Comme, à force de vagabonder le nez au vent, j’ai toujours un wagon de retard, au moins, sur le train du monde[1], je viens de découvrir que derrière la mouvance cyberpunk – les romans de SF les plus intelligents et les plus dérangeants des trois dernières décennies – avait poussé une étrange excroissance, le transhumanisme (http://transhumanism.org/). C’est une mouvance ou plutôt un débat permanent dont l’école la plus curieuse se nomme l’extropianisme (http://www.extropy.org/). Ne cherchez pas, Larousse, Robert et l’Académie ne l’ont pas encore inclus dans le Dictionnaire mais ça viendra. Extropianisme car partisans de l’extropie, laquelle serait le contraire de l’entropie. Si j’en crois le Joyeux Ragondin (http://blog.ragondux.com/) dans son post du 18 septembre 2004, voyez mon retard, « leurs principes sont le progrès perpétuel, la transformation personnelle, l’optimisme actif, l’utilisation intelligente de la technologie, la défense d’une société ouverte et libre, la défense du libre arbitre et la pensée rationnelle ». Tout en notant que les choses ne sont pas si simples, notre rongeur aquatique trouve plutôt ces prémisses sympathiques.
Il me pardonnera d’être un peu plus dubitative.

On a dit mille bêtises et un peu plus sur l’entropie. Mais jusqu’ici son contraire se disait néguentropie. Pas très heureux. Εν τροπη, c’est littéralement « dans le changement » dont la négation ne pourrait être qu’une stase. Nos Extropiens le lisent sans doute comme un changement interne puisque, si elle n’est pas transformation externe, leur ex-tropie ne serait encore qu’une manière de figer le monde, ce qui ne semble pas leur propos. Quand on oublie d’y mettre de la métaphysique subreptice et pessimiste, l’entropie n’est ni le désordre ni la dégradation des systèmes, c’est une mesure de l’irréversibilité d’un événement ou d’un processus[2]. Donc une forme de mesure du temps. Les Extropiens entendent-ils sortir du temps ?

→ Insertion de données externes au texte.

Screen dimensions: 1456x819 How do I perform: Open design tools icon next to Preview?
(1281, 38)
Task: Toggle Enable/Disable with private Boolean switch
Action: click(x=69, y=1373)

Si j’ai bien compris, mais leurs propos ne sont pas toujours limpides, ce sont surtout des conséquences de vivre dans le temps, de l’irréversibilité des processus biologiques qu’ils aimeraient sortir en éliminant le vieillissement. Et si possible la mort. Car il est d’autres déterminismes qu’ils aimeraient éviter en choisissant, par exemple, leur propre morphologie.
On connaissait les NBC, les armes dites « de destruction massive », Nucléaire, Biologique, Chimique. Même si elles ont eu dernièrement plus de parenté avec l’Arlésienne et le monstre du Loch Ness qu’avec de réelles menaces, elles constituent tout de même un horizon peu engageant. Mais depuis juin 2002, d’après un rapport officiel américain[3], existent les NBIC ou technologies convergentes : Nanotechnologies, Biotechnologies, Information et sciences Cognitives[4]. Actuellement, une mission officielle française, confiée à Jean Pierre Dupuy, est chargée d’évaluer les risques de ces convergences, dans le cadre du sacro-saint et inutile principe de précaution qui se borne à supputer les risques, évaluer leur probabilité d’occurrence et calculer leur coût économique. Il dépasse heureusement ce cadre frileusement absurde qui nous a valu la grand-peur (ou la grande rigolade, selon) de la grippe aviaire.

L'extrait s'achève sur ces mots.